A MIDDLE EASTERN AFFAIR
Ellis Douek
Hardback, October 2004
£18.99, 224pp, 1 870015 87 8

“
wherever
I have found myself has seemed the proper place for me to be. I have never
been an exile.
”
When Ellis Douek was nine years old, his mother
insisted that he take up embroidery – in case he decided to be a surgeon
when he grew up. Of course she was right, as she always was, for he became
Consultant ENT Surgeon at Guy’s Hospital in
London. The Douek parents had the unerring quality of
belonging in whichever country they lived and yet they never stayed long
in one place –
Egypt, the
Sudan
,
Columbia
and, finally,
England, moving either out of political necessity or
out of impetuosity. In 1940 they took the extraordinary decision, for a
Jewish family, to cross the
Atlantic
from
Columbia
to
Italy, on their way back to Egypt
.
Ellis
Douek describes this work as strands of memory. These strands weave
between remembrance of the dawn across the Nile and the silence of the
feloukas, summers in Alexandria by the beach, and the seeming security and
hedonism of it all – between Nasser and the Suez War which disrupted
their lives and uprooted them and Bradford in Yorkshire in the 1950s where
Ellis finished his schooling, an austere place after the prosperity and
warmth of their life in Egypt.
Ellis,
his sister Claudia who would become Claudia Roden the cookery writer, and
their younger brother Zaki all spent time together in Paris, largely
unsupervised by adults. Ellis began his medical training there and tried
to live the life of a left-wing intellectual, which was perhaps what led
his mother to arrange for him to begin medicine all over again, this time
in London, during a time of smog, digs and landladies, fish and chips, and
the start of the Campaign for Nuclear Disarmament.
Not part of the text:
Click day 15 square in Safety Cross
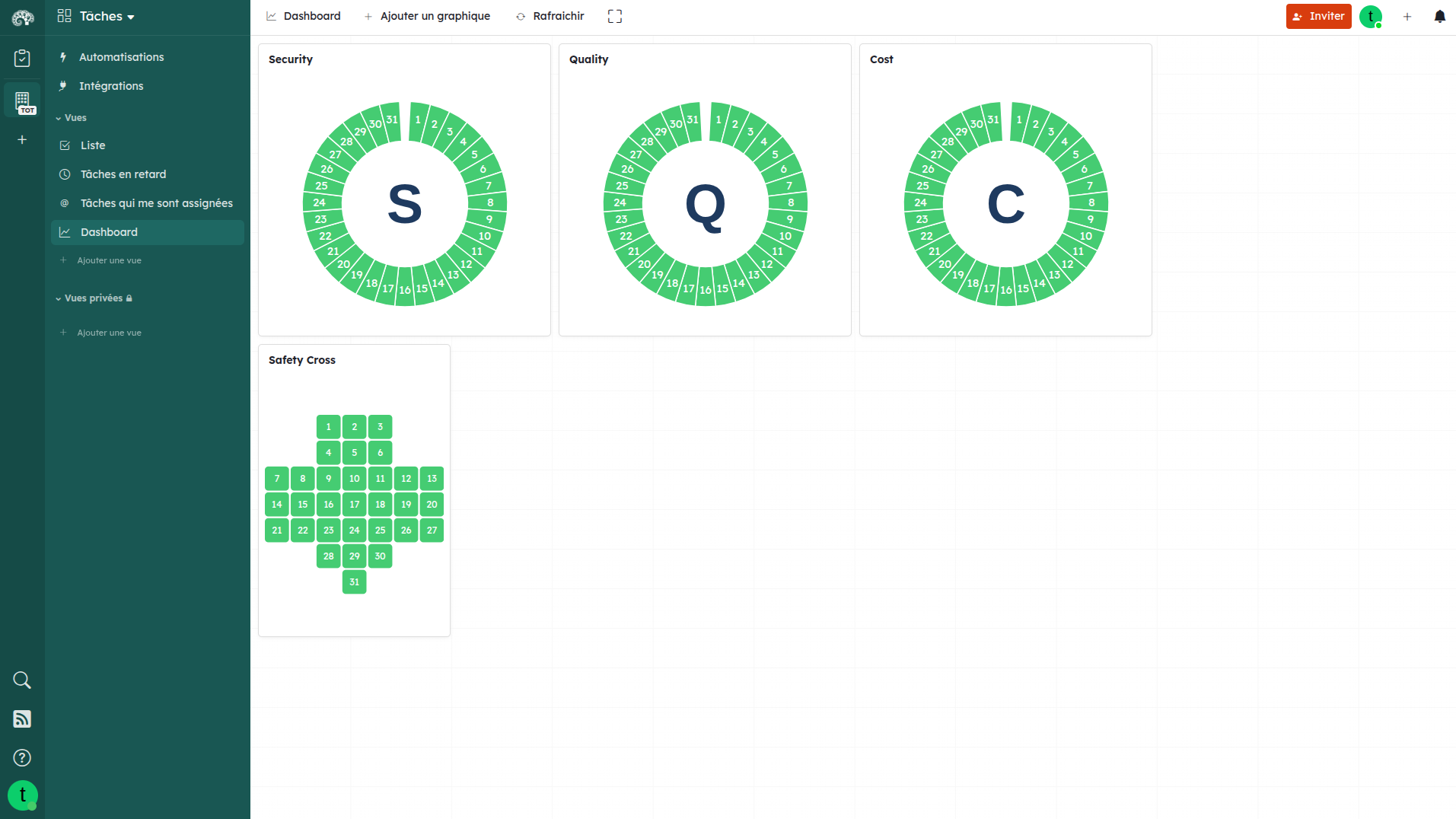Image resolution: width=1456 pixels, height=819 pixels. pyautogui.click(x=303, y=505)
It was also the time of
conscription and Ellis became an army medic with the Black Watch in
Scotland, during the final days of National Service. Marvelling
at the way his life turned out he says, ‘wherever I have found myself
has seemed the proper place for me to be. I have never been an exile.’
Born in Cairo
in the 1930s, Ellis Douek’s paternal family had come
from Aleppo, whilst his mother, a Sassoon, was more distantly from
Iraq
.He left
Egypt
to finish his studies in Paris
and London, during which time the Suez War broke out forcing the
family to leave forever. He has recently retired as Consultant ENT surgeon
at Guy’s Hospital, London.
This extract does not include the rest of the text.